Manhattan Associates, IBM Ink Deal to Expand Partnership
April 2, 2007 Timothy Prickett Morgan
Supply chain software maker Manhattan Associates and IBM have been partners in one form or another for the past 15 years, and last week the two re-upped their partnership and got a little closer together.
Under the deal that was announced last week, Manhattan Associates will code its Integrated Planning Solutions and Integrated Logistics Solutions to run atop various operating systems supported by Big Blue and will deploy that software on IBM’s WebSphere middleware stack and using its DB2 databases and other information management software, such as Transformation Extender and Message Broker. These latter two items are data integration tools that are key components in IBM’s services oriented architecture and distributed platform pushes.

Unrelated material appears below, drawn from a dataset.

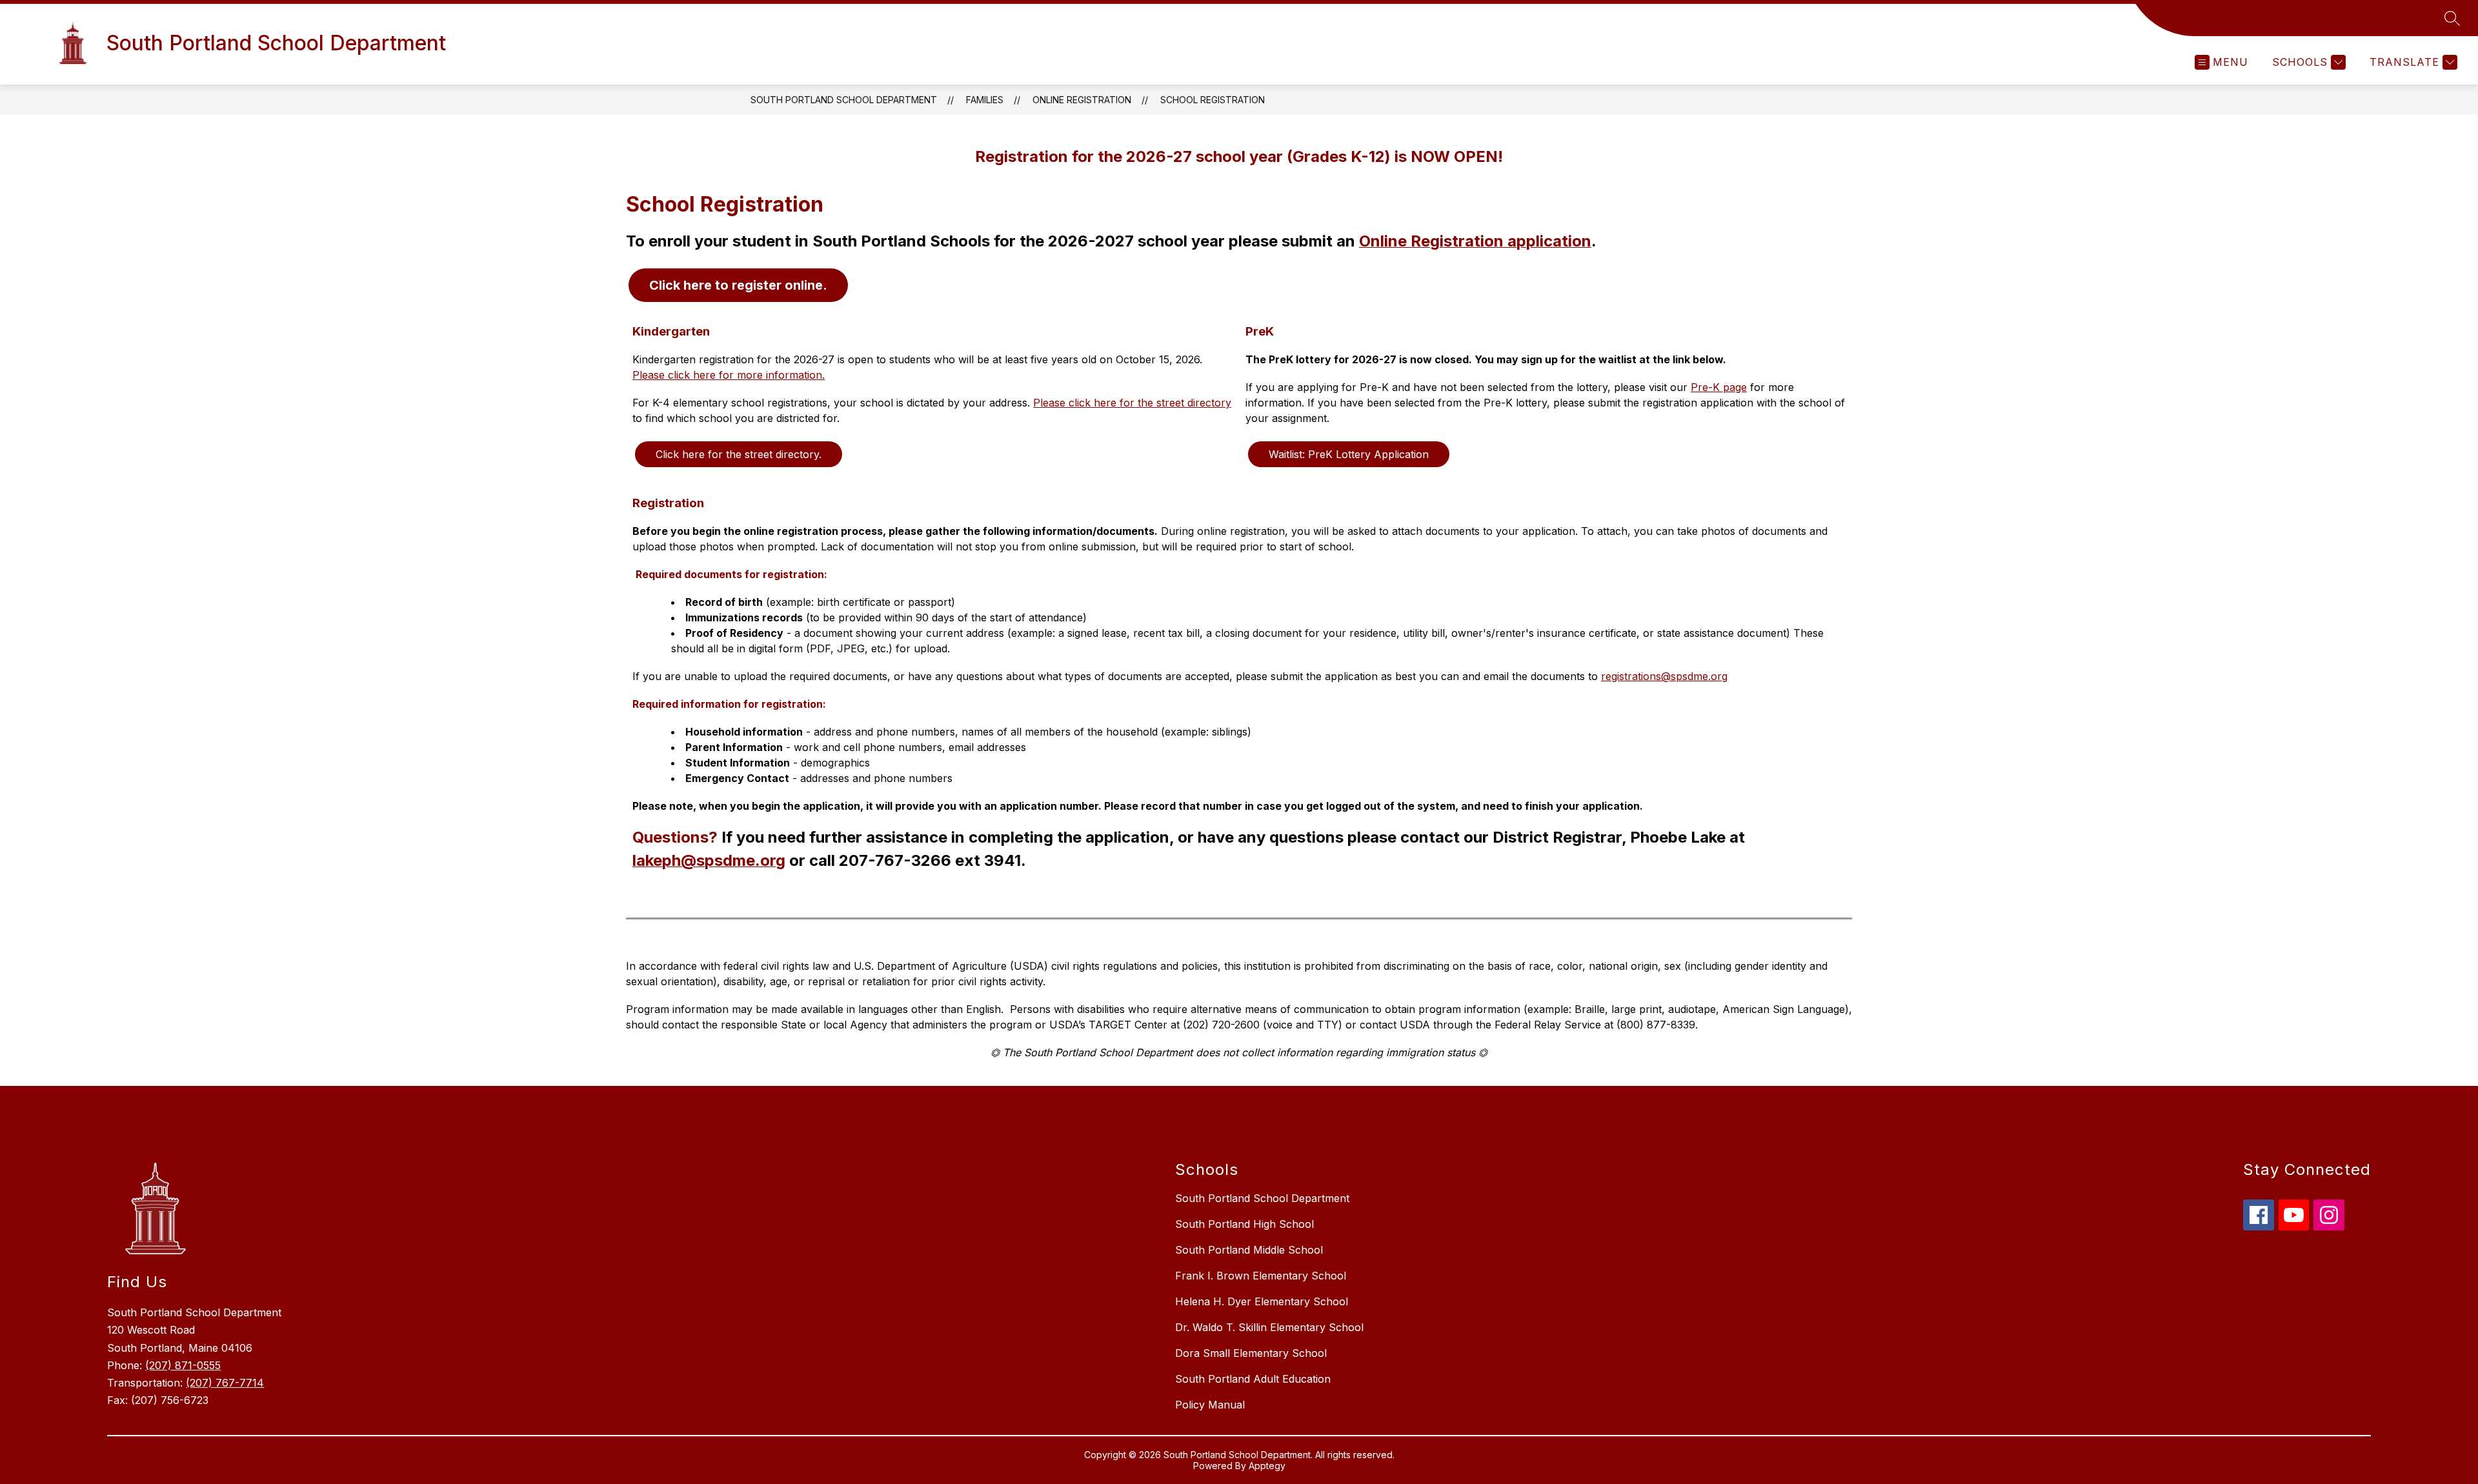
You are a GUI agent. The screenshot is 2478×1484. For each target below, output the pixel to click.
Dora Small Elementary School (1251, 1353)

IBM and Manhattan Associates already have joint sales operations in North America, and nearly 1,000 of the 1,200 customers that Manhattan Associates has are using IBM platforms of one kind or another–usually an OS/400 or i5/OS box or a Windows box. Under the expanded deal, Manhattan Associates has agreed to develop its code to work well on the IBM software stack, and IBM has agreed to do joint sales in Asia, Europe, Latin America, and the Middle East, where Manhattan Associates has very little market penetration to date. Asia and Eastern Europe are, of course, exploding geographies for the manufacturing business, and Asia is essentially the supply chain for parts and finished goods for much of the high tech and consumer worlds.

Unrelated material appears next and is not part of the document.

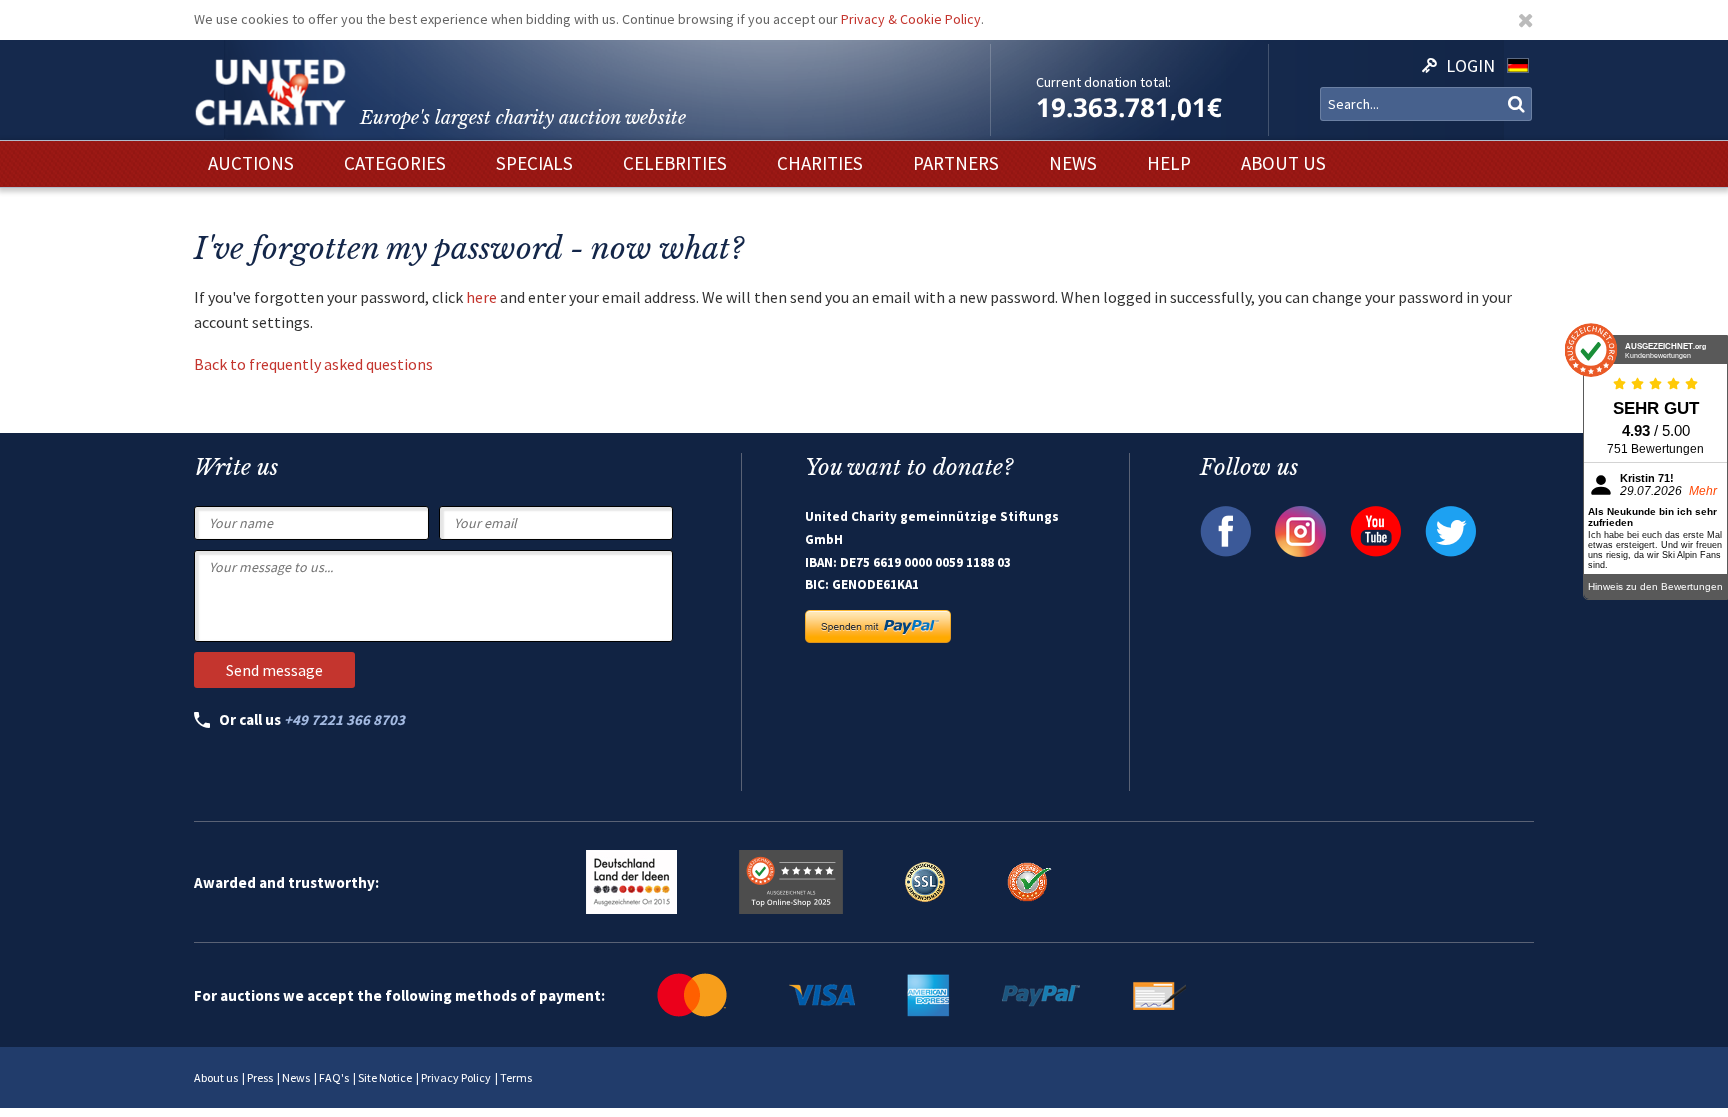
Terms (516, 1077)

Manhattan Associates posted sales of $288.9 million in 2006, up 17 percent, with net income of $19.3 million, up 77 percent. Given that it is located in Atlanta, it is surprising that Infor has not acquired it yet. Or that some private equity firm hasn’t swept in with some dough to take it private. The company has a market capitalization of around $725 million, and could probably fetch at least $1 billion if it was taken private, even though its growth has come with continual downward pressure on earnings.